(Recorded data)
☆ ☆ ☆ ☆

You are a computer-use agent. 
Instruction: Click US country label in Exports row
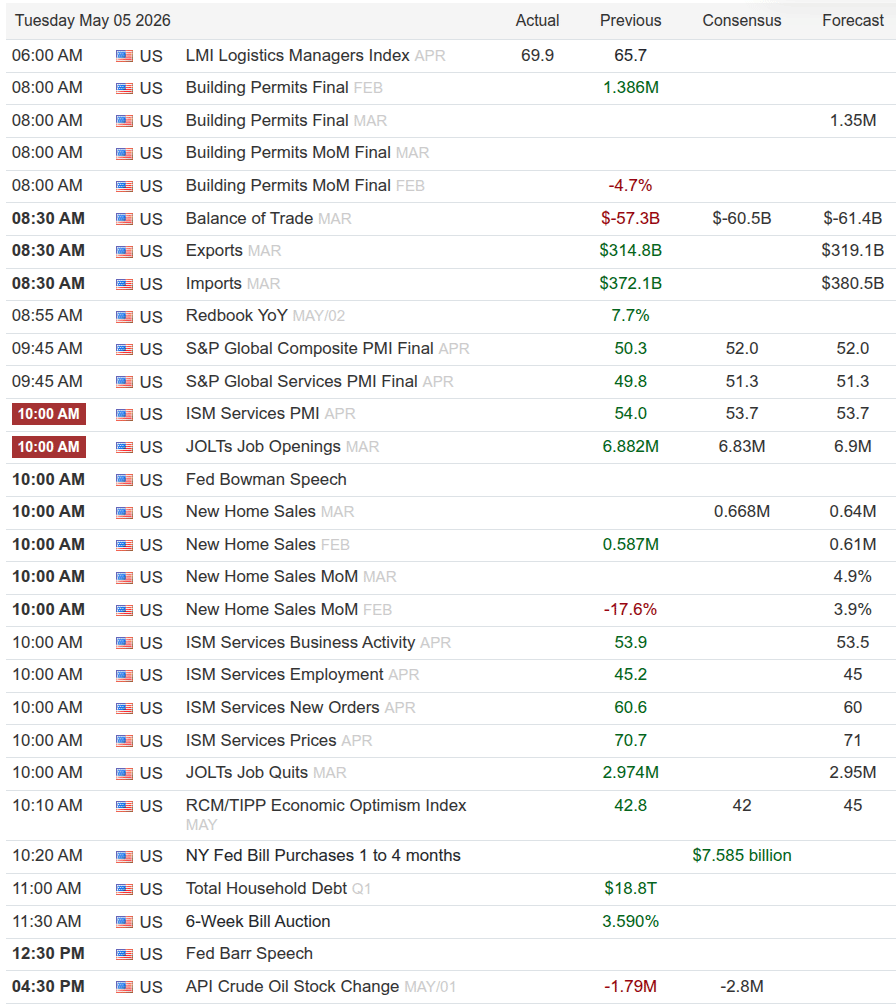pos(151,252)
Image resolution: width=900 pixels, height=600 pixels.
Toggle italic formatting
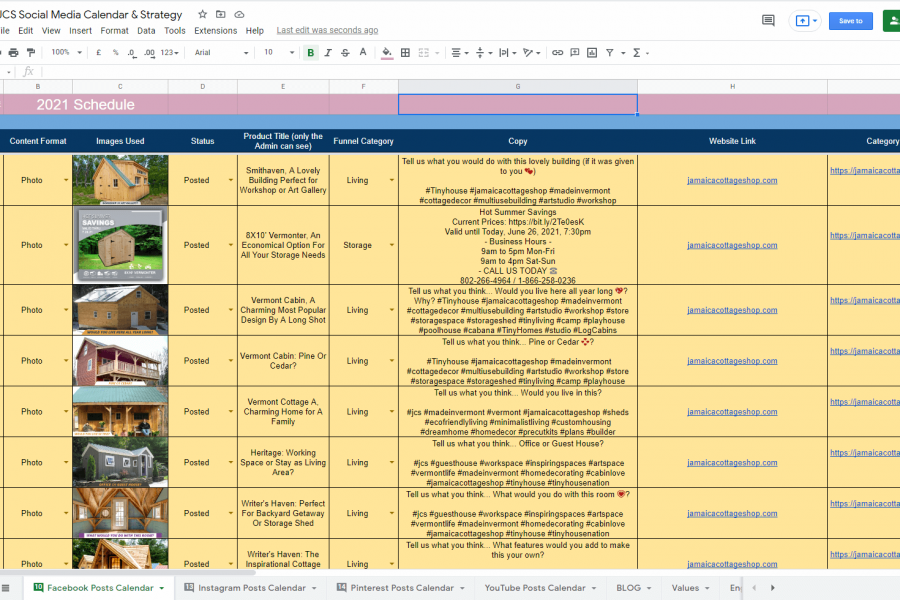tap(327, 52)
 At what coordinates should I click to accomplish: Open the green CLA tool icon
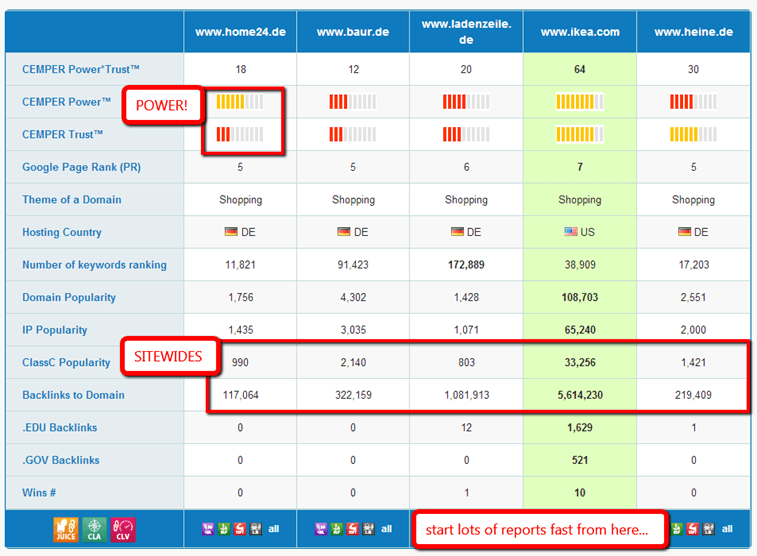(94, 529)
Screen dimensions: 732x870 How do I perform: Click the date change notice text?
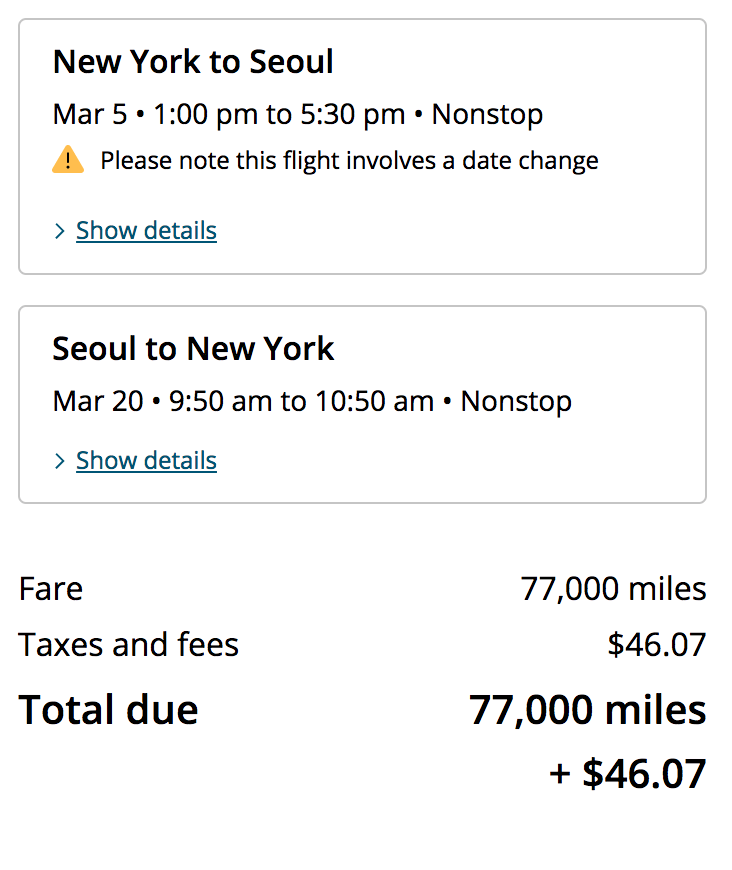350,161
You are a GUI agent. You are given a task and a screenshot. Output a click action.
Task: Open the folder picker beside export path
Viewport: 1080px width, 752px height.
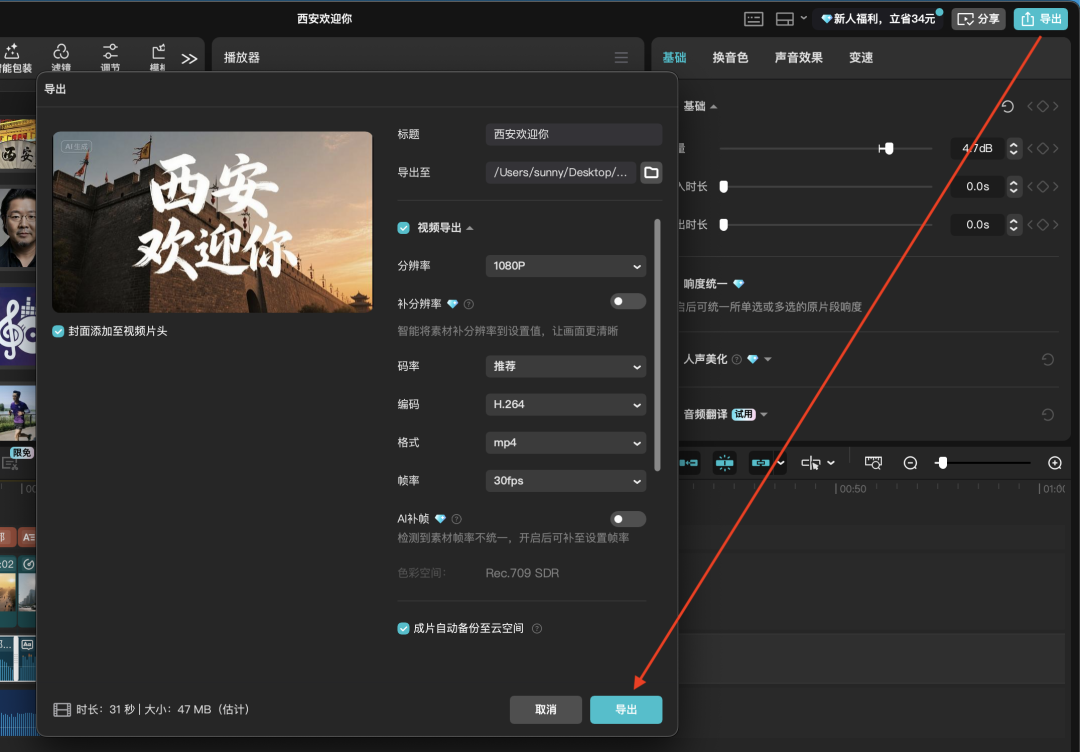click(x=651, y=172)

☆ ☆ ☆ ☆

Problem requirements: Output all of the data word for word, excluding any pictures.

Answer space:
You are a computer-use agent. 
Instruction: Click US country label in Exports row
pos(151,252)
Image resolution: width=900 pixels, height=600 pixels.
Toggle italic formatting
tap(327, 52)
 At what coordinates should I click to accomplish: Open the green CLA tool icon
(94, 529)
Screen dimensions: 732x870 How do I perform: Click the date change notice text?
350,161
You are a GUI agent. You are given a task and a screenshot. Output a click action.
Task: Open the folder picker beside export path
Viewport: 1080px width, 752px height.
click(x=651, y=172)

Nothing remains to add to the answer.